C’est précisément parce que l’accumulation de « force explosive dans les masses » n’est pas encore l’explosion elle-même, que l’oligarchie bénéficie en 1931 d’un sursis et qu’elle peut chercher, avec le régime républicain, une forme nouvelle de sa domination bénéficiant au départ d’un préjugé favorable aussi bien chez les travailleurs que dans la petite bourgeoisie urbaine qui s’est au fil des années détournée de la dictature. Le changement de la forme constitutionnelle revêt ici celui d’une véritable relève.
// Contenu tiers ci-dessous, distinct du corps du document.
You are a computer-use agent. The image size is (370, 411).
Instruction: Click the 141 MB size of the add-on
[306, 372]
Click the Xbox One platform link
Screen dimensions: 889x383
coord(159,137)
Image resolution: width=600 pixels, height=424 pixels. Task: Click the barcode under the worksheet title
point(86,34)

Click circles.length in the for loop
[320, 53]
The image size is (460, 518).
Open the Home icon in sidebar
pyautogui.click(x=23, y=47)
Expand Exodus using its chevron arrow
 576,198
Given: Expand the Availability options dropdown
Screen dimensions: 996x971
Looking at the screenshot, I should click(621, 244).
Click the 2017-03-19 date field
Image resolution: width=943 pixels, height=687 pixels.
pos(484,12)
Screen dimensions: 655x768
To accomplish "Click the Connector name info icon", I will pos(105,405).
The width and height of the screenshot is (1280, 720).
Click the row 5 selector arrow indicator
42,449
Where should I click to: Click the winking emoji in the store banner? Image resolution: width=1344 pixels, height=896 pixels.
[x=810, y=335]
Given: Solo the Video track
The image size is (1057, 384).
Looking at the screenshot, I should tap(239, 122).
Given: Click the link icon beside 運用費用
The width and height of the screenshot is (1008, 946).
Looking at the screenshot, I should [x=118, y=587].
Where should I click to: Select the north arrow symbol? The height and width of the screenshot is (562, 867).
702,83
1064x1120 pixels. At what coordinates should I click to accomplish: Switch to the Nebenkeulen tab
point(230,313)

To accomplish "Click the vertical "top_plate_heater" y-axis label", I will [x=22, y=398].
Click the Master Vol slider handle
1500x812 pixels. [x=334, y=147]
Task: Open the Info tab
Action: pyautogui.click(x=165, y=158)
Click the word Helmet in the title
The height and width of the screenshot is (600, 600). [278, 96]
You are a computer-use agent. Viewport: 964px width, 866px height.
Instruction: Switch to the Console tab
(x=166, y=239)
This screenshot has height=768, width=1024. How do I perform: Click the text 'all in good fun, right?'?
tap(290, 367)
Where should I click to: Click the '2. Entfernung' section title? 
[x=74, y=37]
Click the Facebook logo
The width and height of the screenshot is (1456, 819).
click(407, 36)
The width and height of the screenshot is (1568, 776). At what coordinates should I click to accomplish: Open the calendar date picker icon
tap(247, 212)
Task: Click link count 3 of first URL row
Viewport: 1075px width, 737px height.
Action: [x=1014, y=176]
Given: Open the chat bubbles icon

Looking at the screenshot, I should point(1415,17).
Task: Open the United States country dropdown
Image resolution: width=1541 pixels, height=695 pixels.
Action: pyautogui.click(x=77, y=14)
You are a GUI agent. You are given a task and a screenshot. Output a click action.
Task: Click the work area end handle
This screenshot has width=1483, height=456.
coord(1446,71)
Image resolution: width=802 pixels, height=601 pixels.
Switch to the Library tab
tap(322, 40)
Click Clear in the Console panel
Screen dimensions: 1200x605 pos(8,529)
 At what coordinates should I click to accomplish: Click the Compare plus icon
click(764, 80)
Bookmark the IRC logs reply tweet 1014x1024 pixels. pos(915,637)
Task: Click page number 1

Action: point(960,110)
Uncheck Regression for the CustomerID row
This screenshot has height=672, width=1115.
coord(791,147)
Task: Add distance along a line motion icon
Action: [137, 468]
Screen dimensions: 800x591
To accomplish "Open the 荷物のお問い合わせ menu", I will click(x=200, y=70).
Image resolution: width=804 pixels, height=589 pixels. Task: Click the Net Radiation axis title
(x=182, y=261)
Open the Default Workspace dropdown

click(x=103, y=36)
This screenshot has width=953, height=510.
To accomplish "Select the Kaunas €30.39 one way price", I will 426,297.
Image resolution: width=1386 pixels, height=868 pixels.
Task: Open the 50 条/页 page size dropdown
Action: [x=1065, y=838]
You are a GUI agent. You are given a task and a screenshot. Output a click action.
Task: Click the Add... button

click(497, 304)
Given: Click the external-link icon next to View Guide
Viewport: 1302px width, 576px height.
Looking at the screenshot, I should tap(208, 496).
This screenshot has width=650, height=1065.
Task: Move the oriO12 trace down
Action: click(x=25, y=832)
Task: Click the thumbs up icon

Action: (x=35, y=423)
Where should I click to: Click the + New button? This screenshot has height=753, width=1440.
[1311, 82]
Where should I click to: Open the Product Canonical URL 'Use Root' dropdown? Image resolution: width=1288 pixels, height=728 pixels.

En août 1930, c’est une conférence de tous les groupes politiques, tenue à Saint-Sébastien, qui va déterminer la nouvelle orientation : catholiques conservateurs comme Alcalá Zamora et Miguel Maura, républicains « de droite » comme Alejandro Lerroux ou « de gauche » comme Azaña et Casares Quiroga, le socialiste Indalecio Prieto, le catalaniste Nicolau d’Olwer, concluent le « pacte de Saint-Sébastien » par lequel ils se prononcent en faveur de la République pour laquelle ils cherchent une épée et un général. C’est avec Alcalá Zamora et Miguel Maura que les représentants du roi organisent en avril la passation des pouvoirs C’est sur ce modèle « républicain » qu’est constitué le nouveau gouvernement provisoire de la république espagnole, présidé par Alcalá Zamora, avec Maura à l’Intérieur, trois socialistes à des postes-clés, Prieto aux Finances, Largo Caballero au Travail, le Juriste De los Rios à la Justice. Loin d’être finie, la révolution espagnole ne fait en réalité que commencer. Entre le programme modérément réformateur et profondément conservateur de l’équipe au pouvoir et ses possibilités de s’inscrire dans la réalité se dresse un obstacle terrible que la chute de la monarchie contribue par elle-même à nourrir et développer, l’existence d’un mouvement ouvrier organisé, partis et syndicats entraînant les masses rurales, des millions de travailleurs misérables des villes, des mines et des champs, dont les revendications élémentaires posent le problème de la révolution.

Notes

[1] L. Trotsky, Les tâches des communistes en Espagne - mai 1930 - Écrits tome III, page 405

[2] A. Ramos Oliveira, Politics, Economics and Men of Modern Spain, p 438

[4] H. Rabasseire, Espagne, creuset politique, p 40.